* **Item coordinate data**:
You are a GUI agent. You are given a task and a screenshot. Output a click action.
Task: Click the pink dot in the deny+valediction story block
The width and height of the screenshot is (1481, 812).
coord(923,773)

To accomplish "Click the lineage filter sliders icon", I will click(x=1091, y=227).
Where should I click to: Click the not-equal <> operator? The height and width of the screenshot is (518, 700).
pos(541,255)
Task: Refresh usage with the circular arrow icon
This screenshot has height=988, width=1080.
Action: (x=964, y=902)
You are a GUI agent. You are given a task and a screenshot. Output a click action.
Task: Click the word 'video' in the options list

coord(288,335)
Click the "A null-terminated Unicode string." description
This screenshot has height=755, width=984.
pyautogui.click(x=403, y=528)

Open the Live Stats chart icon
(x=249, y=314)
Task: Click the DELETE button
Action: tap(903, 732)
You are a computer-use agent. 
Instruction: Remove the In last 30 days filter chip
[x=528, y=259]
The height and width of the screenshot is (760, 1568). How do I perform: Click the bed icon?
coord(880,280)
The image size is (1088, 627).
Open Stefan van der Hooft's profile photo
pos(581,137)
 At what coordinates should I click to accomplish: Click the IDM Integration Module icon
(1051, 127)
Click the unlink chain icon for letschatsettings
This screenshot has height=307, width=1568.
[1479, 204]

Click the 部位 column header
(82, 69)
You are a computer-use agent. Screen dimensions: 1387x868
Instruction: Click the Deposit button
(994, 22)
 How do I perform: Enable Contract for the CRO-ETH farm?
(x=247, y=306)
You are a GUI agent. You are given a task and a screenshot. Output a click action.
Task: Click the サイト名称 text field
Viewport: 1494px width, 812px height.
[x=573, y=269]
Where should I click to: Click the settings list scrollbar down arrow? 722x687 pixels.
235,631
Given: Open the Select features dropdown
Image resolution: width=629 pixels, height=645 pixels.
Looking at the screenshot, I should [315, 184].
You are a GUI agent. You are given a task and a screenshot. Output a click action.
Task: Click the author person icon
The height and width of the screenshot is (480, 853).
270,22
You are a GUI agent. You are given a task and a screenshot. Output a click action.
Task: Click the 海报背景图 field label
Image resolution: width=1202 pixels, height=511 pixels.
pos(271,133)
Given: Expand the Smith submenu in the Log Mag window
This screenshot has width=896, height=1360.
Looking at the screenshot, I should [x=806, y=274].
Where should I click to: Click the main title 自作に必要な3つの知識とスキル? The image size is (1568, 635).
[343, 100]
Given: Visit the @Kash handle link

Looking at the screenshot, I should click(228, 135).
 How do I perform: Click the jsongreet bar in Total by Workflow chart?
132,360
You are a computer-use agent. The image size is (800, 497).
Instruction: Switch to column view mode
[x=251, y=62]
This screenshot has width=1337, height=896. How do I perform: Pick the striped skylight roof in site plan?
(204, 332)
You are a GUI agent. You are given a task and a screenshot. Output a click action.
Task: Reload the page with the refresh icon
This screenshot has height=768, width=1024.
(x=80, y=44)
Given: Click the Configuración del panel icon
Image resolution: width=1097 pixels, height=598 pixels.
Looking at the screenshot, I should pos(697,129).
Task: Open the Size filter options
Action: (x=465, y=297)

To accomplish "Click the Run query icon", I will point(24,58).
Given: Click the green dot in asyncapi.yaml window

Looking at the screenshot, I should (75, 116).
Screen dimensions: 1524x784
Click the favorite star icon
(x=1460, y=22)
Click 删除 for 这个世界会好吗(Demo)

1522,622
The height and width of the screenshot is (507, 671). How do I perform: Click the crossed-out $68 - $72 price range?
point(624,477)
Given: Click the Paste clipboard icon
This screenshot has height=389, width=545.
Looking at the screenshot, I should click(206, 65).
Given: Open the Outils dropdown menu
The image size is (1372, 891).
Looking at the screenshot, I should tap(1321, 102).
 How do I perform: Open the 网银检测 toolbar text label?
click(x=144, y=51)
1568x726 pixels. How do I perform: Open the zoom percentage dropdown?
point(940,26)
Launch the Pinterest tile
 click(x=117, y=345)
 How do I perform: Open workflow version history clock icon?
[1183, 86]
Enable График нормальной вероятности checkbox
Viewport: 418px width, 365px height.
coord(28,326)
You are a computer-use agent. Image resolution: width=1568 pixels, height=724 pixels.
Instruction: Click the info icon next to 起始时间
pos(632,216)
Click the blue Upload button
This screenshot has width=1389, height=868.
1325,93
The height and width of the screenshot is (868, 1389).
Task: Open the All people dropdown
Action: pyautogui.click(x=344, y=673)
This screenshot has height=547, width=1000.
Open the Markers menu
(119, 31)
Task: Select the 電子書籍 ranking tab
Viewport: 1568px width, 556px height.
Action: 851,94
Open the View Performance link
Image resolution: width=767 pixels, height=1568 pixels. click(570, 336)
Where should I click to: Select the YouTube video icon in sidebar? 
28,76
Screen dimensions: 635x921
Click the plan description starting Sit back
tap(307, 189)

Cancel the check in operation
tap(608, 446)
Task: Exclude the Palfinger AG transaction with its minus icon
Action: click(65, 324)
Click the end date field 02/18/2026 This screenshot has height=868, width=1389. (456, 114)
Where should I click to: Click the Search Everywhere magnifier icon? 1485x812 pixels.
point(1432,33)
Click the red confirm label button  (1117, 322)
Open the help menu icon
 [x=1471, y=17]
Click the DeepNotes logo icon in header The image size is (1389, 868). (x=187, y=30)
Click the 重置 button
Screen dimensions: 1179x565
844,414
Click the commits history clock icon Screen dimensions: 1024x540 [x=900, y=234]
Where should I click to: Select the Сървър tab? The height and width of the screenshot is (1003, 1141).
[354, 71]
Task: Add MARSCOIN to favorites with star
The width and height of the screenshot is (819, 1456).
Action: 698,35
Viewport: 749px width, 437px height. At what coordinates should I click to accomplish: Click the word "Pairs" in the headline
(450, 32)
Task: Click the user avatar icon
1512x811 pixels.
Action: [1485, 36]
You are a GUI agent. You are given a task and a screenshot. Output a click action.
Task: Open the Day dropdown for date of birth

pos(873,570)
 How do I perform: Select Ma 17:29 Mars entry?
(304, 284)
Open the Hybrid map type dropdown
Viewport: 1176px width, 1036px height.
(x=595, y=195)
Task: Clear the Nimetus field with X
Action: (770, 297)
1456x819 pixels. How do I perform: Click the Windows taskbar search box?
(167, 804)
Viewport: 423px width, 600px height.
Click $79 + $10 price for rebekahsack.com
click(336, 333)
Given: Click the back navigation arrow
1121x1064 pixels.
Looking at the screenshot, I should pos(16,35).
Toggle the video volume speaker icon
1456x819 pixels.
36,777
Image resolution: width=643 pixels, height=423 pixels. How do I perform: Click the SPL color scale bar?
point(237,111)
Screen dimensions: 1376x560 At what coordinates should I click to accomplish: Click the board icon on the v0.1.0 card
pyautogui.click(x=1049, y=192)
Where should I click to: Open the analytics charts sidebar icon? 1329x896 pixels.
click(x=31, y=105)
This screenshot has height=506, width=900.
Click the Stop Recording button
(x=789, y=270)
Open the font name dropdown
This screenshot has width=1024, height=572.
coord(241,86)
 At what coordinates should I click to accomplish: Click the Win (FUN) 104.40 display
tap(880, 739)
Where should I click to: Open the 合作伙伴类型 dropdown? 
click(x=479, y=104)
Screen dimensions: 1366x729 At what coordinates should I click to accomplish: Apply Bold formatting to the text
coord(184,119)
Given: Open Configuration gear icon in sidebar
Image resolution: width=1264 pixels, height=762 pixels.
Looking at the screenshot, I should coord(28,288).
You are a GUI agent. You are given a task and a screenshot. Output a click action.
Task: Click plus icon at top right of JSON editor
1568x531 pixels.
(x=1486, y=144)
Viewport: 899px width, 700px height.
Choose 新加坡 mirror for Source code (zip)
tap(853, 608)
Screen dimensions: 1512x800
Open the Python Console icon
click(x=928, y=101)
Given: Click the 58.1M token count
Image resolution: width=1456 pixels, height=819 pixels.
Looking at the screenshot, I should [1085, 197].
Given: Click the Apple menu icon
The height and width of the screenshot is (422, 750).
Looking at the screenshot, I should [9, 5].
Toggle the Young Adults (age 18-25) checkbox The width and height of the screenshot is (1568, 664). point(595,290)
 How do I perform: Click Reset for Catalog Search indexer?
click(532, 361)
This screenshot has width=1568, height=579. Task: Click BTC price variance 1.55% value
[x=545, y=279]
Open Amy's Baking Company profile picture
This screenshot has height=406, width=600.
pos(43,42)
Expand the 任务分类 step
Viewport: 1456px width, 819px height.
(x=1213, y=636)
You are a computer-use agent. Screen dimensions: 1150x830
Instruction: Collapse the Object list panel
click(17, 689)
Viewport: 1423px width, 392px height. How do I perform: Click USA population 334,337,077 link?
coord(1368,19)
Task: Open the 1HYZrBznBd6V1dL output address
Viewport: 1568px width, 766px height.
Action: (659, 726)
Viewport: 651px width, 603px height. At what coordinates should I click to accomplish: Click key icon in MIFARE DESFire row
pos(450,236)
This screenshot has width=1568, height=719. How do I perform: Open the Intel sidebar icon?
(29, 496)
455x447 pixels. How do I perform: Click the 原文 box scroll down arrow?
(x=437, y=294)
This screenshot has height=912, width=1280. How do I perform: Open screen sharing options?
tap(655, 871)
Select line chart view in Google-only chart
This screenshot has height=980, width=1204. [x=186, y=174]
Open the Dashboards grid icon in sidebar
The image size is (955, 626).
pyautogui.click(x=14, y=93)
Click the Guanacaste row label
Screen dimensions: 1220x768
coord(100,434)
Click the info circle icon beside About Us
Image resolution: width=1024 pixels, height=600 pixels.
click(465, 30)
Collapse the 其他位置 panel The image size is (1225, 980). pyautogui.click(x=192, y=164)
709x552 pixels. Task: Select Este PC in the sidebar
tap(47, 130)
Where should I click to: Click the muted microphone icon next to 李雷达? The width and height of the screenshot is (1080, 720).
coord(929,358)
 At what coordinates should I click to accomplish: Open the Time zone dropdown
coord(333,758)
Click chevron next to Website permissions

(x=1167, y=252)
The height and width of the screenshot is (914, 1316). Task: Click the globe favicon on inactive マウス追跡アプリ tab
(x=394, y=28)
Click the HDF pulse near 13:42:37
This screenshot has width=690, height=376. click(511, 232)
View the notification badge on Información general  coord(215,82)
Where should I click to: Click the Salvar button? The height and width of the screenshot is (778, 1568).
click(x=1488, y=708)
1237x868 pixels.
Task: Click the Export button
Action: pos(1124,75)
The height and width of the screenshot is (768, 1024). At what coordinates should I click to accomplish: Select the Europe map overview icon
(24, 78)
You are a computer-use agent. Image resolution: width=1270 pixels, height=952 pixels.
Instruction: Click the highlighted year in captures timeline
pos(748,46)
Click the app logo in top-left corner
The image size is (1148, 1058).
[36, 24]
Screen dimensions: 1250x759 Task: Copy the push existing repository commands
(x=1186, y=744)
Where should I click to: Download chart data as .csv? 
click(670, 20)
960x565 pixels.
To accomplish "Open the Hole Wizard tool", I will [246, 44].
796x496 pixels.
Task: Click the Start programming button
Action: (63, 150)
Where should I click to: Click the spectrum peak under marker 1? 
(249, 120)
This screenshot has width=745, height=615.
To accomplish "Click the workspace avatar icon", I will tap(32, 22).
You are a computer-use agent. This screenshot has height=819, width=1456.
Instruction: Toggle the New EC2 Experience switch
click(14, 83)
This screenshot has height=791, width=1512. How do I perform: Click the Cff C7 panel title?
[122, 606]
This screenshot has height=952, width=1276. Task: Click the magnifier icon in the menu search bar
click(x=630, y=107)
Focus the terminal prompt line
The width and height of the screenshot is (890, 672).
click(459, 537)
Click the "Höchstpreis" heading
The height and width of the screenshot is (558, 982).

* **Required task**:
Swap "dropdown" for "menu" in everything from the line containing "Where should I click to: Click the settings" down to the line containing "Looking at the screenshot, I should [315, 184].", and give back only those lines with nothing else changed.

* **Exercise answer**:
Where should I click to: Click the settings list scrollbar down arrow? 722x687 pixels.
235,631
Given: Open the Select features menu
Image resolution: width=629 pixels, height=645 pixels.
Looking at the screenshot, I should [315, 184].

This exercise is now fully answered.